Un gruppo di ricerca internazionale ha studiato il meccanismo di trasporto di una proteina batterica della membrana facendo uso di un frammento artificialmente prodotto dell'anticorpo. Le proteine di trasporto, chiamate esportatori di ABC, sono presenti, per esempio, nelle membrane cellulari dei batteri ed in grande quantità in cellule tumorali e sono responsabili del trasporto delle molecole piccole dalle celle. Alcuni trasportatori possono pompare gli antibiotici o gli agenti della chemioterapia dalle celle, così dalle terapie della rappresentazione inefficaci. Nello studio corrente, i ricercatori hanno lavorato con gli esportatori isolati di ABC ed hanno mostrato come il trasporto del substrato è collegato con l'unità di energia della proteina e come entrambi possono essere modificati da un frammento dell'anticorpo o dalle mutazioni. I risultati sono stati pubblicati nelle comunicazioni della natura del giornale il 21 maggio 2019.

Per lo studio, il professor Enrica Bordignon ed il professor Lars Schäfer da Ruhr-Universität Bochum, entrambi i membri del cluster di eccellenza Resolv, cooperato con il professor Markus Seeger dall'università di Zurigo ed il professor Mikko Karttunen dall'università di Ontario occidentale.

Trattamento di trasporto a più stadi

Gli esportatori di ABC consumano l'energia quando trasporta le molecole dalle celle. Ottengono questo dalla scissione del trifosfato di adenosina della molecola di immagazzinamento dell'energia sull'interno della membrana. In via generale, l'esportatore di ABC è compreso tre aree: il motore difornitura dentro la cella, un connettore che estende tramite la membrana cellulare e un portone sull'esterno della membrana.
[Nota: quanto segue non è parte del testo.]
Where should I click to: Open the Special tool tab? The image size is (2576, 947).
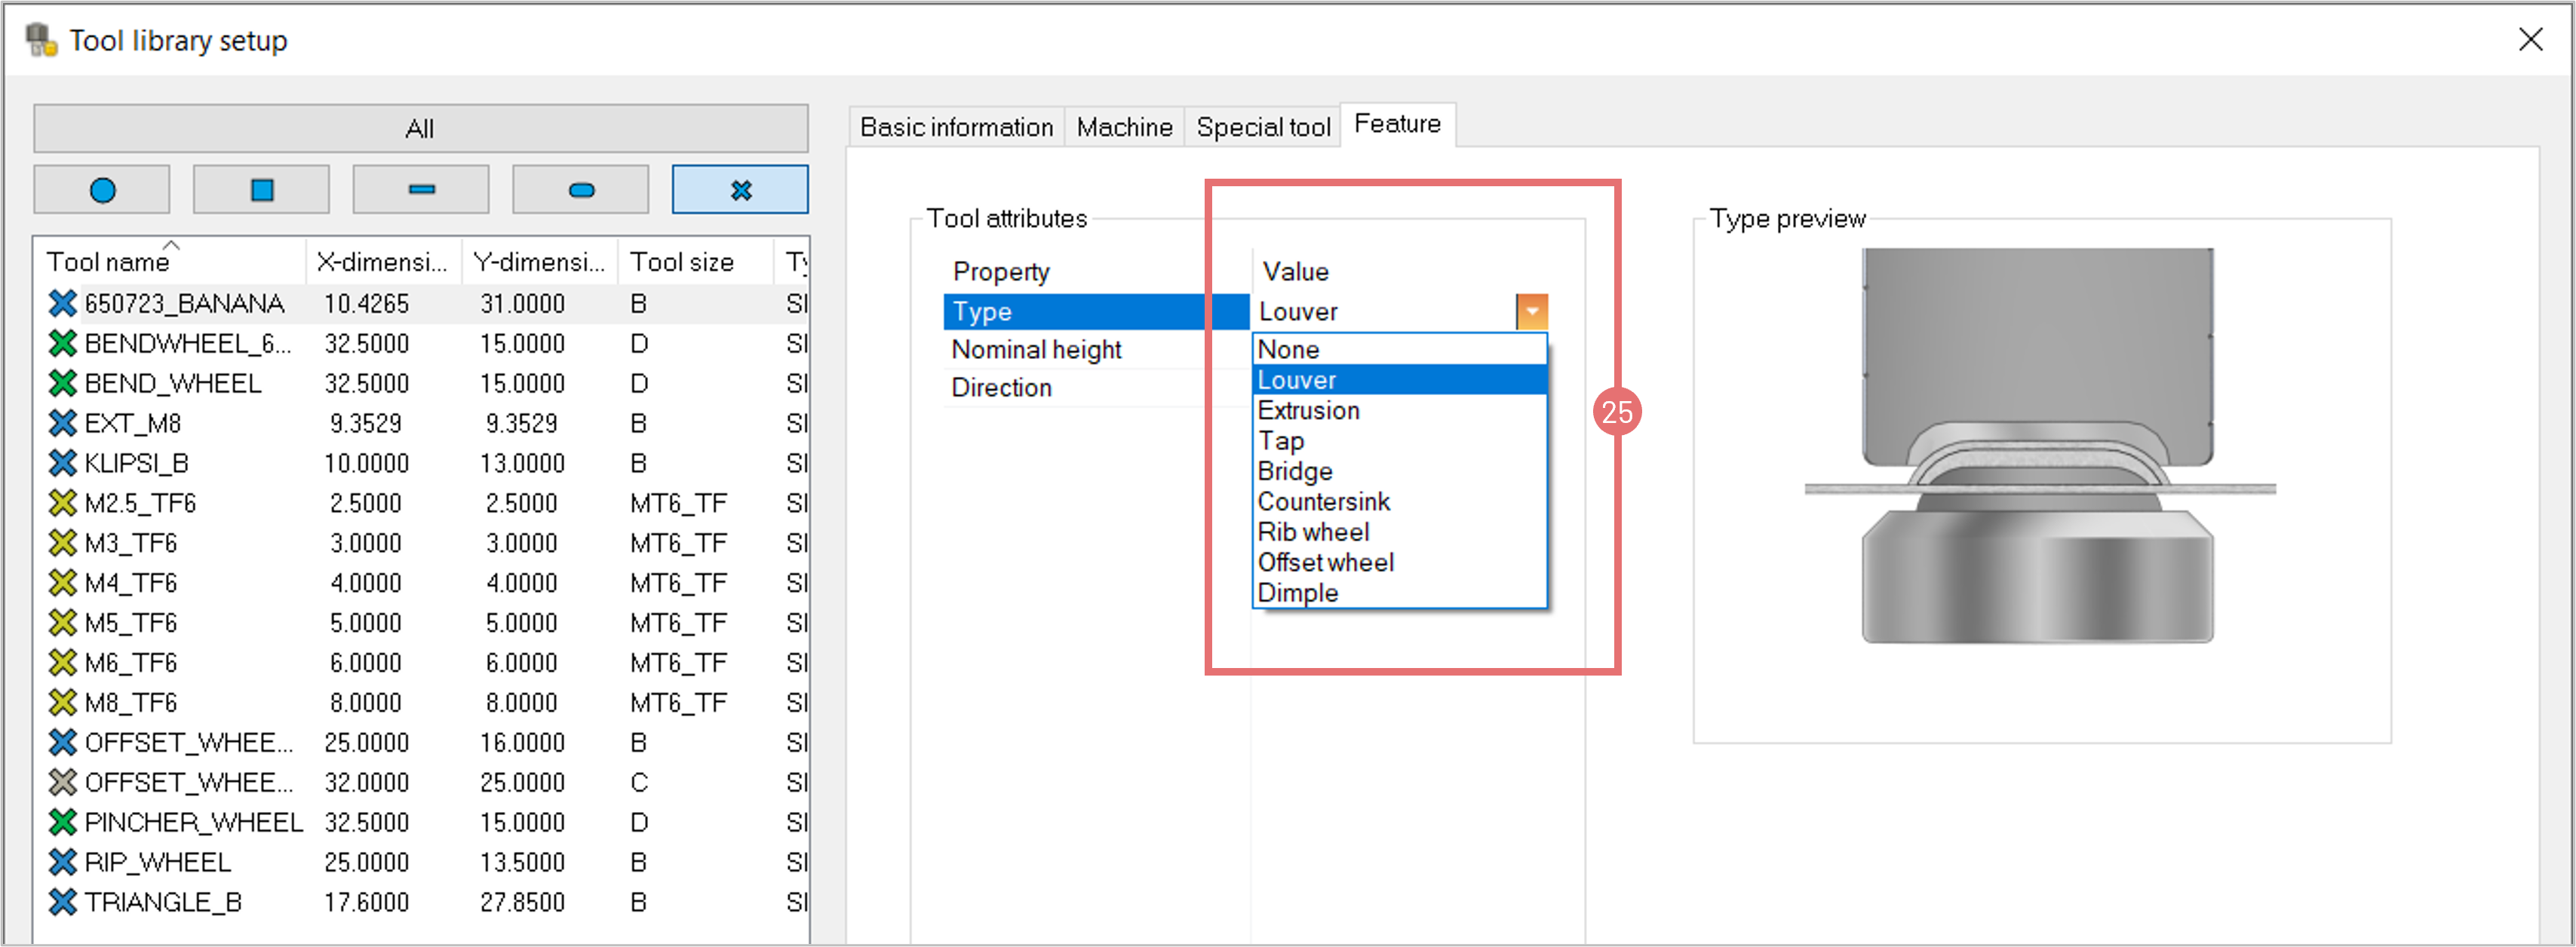coord(1262,127)
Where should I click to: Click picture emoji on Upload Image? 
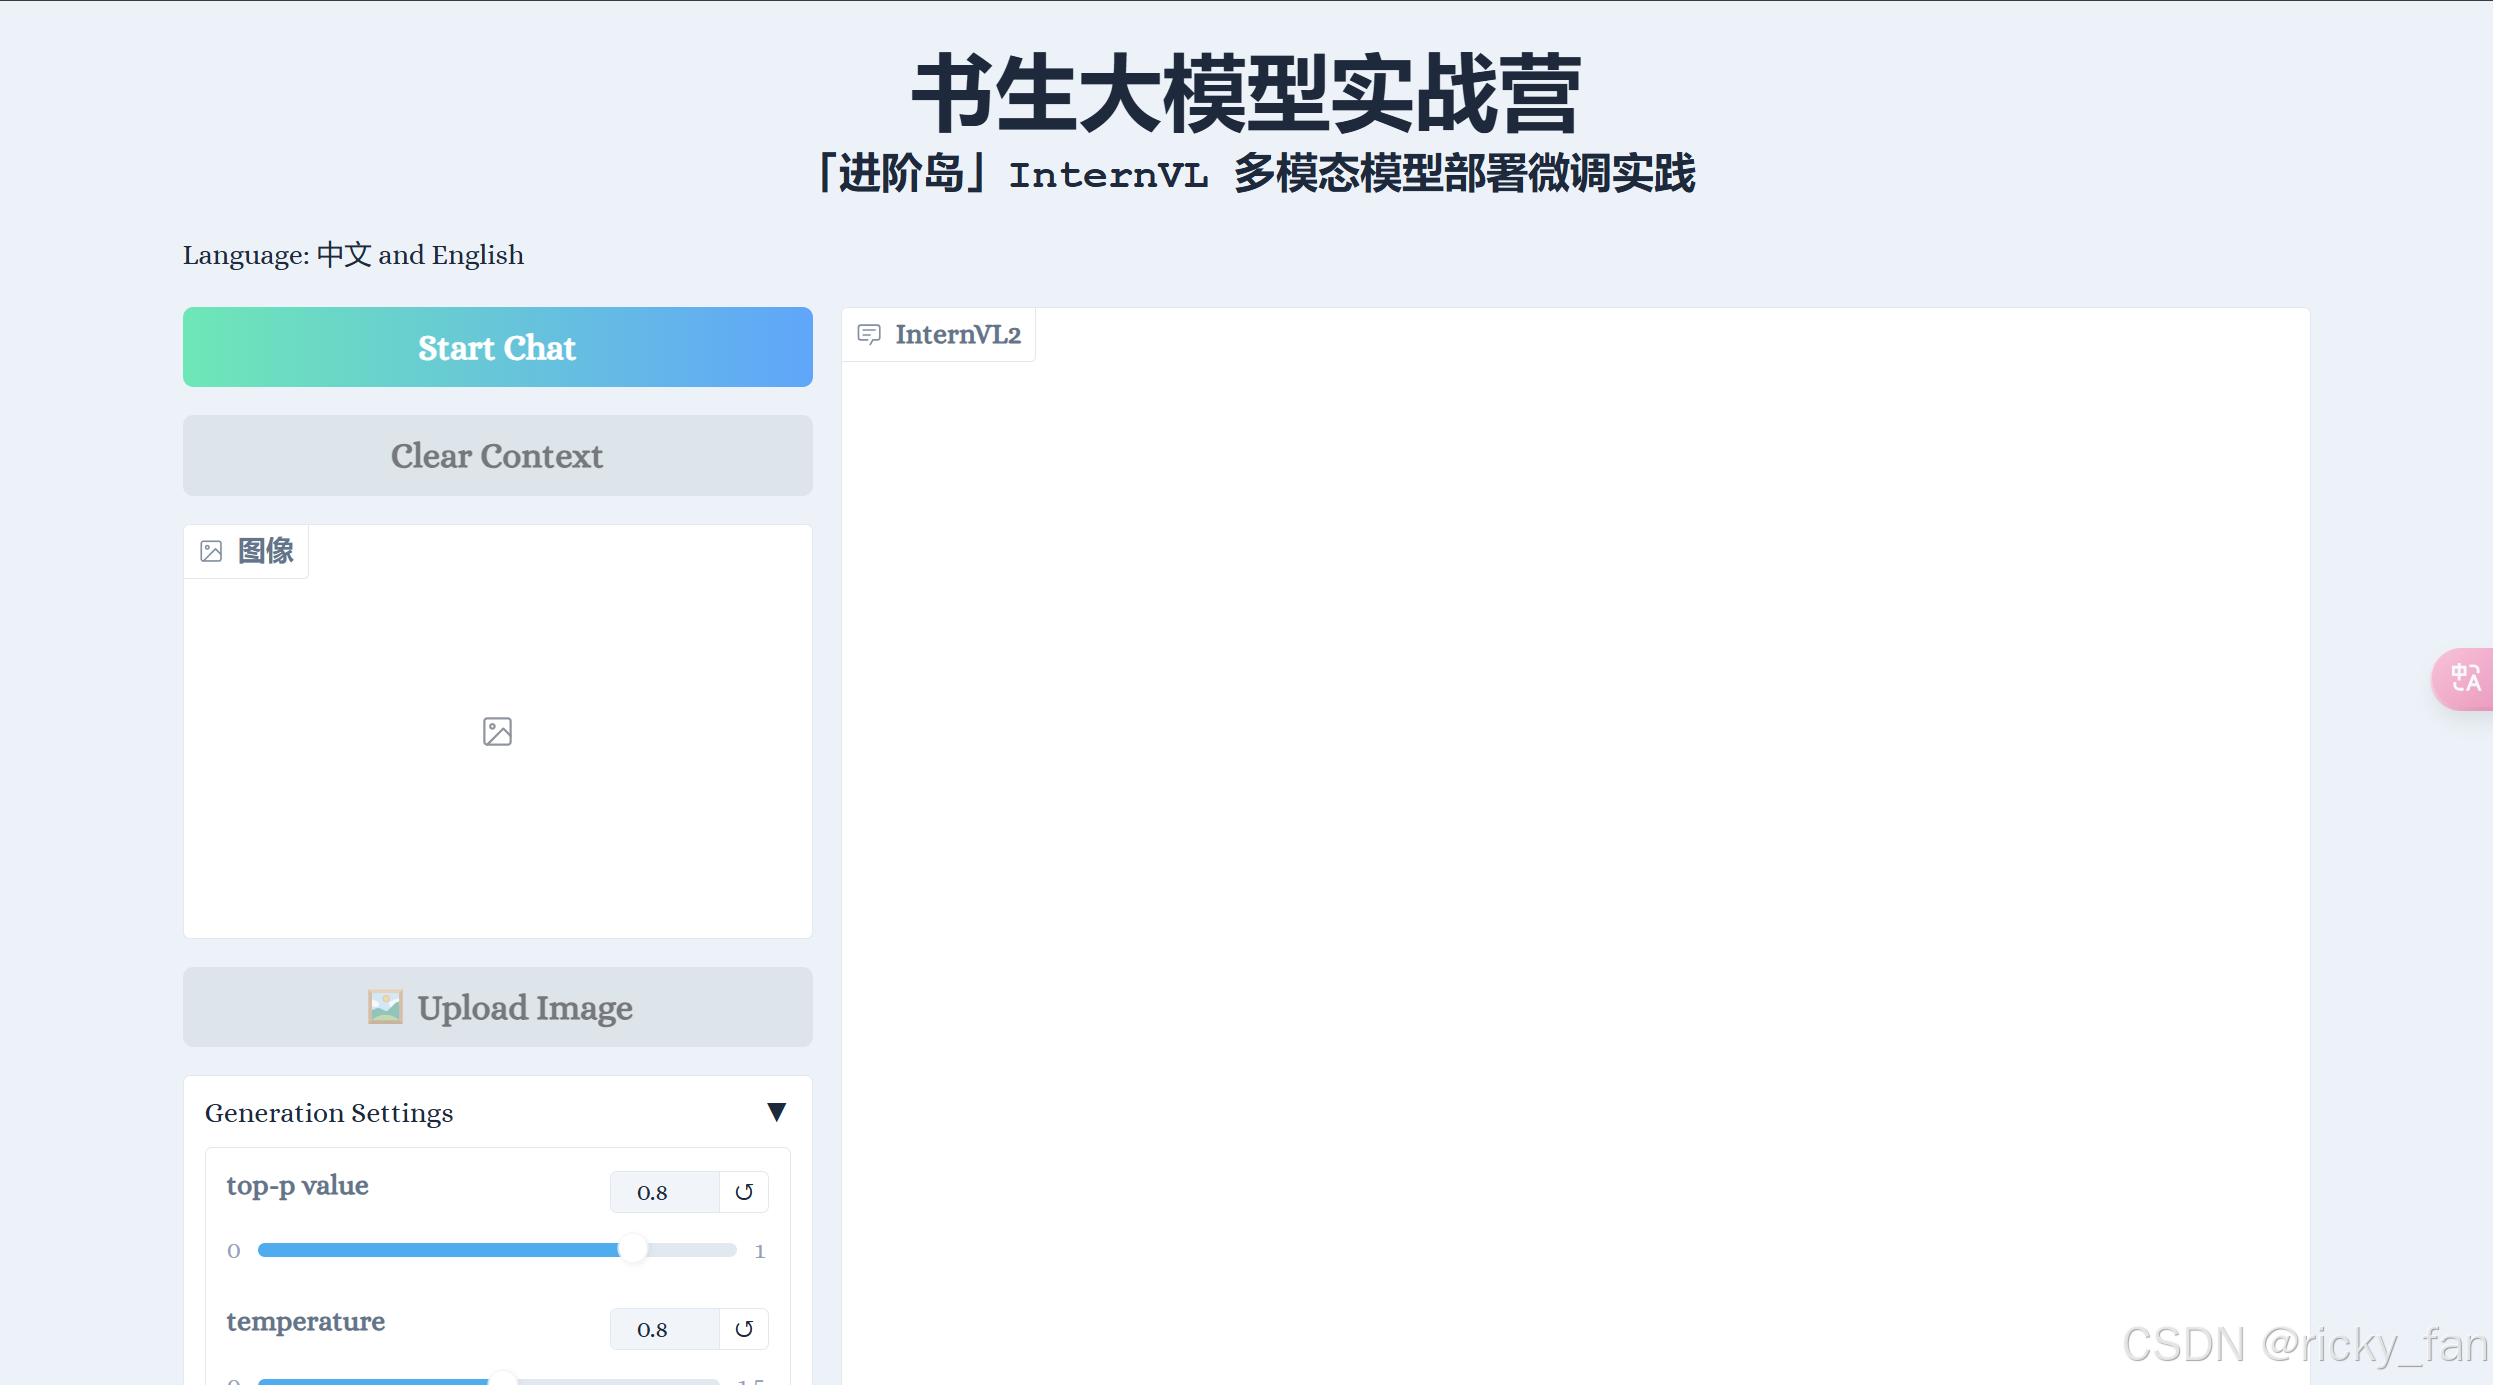point(385,1007)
Per il trattamento di trasporto, l'esportatore di ABC si apre dentro la cella, contiene una molecola dal citoplasma e la trasporta all'altro lato della membrana. Là, il portone esterno si apre e la molecola è espelsa - ma soltanto se il motore della proteina spacca il trifosfato di adenosina dentro. Soltanto una volta che il portone esterno è chiuso può il trattamento di trasporto seguente cominciare ancora.

Motore spento

I ricercatori hanno sviluppato un frammento artificiale dell'anticorpo, anche conosciuto come uno sybody, che si è messo in bacino all'esportatore isolato di ABC nella provetta. Facendo uso di cristallografia a raggi x e di risonanza di rotazione di elettrone, il gruppo ha indicato che le legature sybody al portone esterno aperto. Come conseguenza di questo, il portone non poteva più chiudersi e nessun nuovo trattamento di trasporto potrebbe essere iniziato così. Di conseguenza, l'interno del motore è rimanere spento; non più trifosfato di adenosina è stato spaccato.

Il gruppo ha confermato i risultati in ulteriori esperimenti senza lo sybody. In questi, specificamente hanno sostituito determinati amminoacidi della proteina facendo uso della mutazione genetica; ciò egualmente ha bloccato il meccanismo di chiusura del portone esterno e della scissione del trifosfato di adenosina.

Le nostre analisi hanno indicato che il meccanismo per aprire e chiudere il portone esterno è collegato strutturalmente con la scissione del trifosfato di adenosina del fornitore di energia sull'interno.„

Enrica Bordignon, Ruhr-Universität Bochum

“I nostri risultati sono la ricerca fondamentale,„ dice la testa al del gruppo di ricerca basato Bocum della spettroscopia di EPR. “Speriamo di usare questi informazioni per aprire i nuovi approcci a farmacoresistenza di combattimento.„

Sorgente:

Ruhr-Universität Bochum

Riferimento del giornale:

Cedric, A. et al. (2019) il portone extracellulare modella il profilo di energia di un esportatore di ABC. Comunicazioni della natura. doi.org/10.1038/s41467-019-09892-6.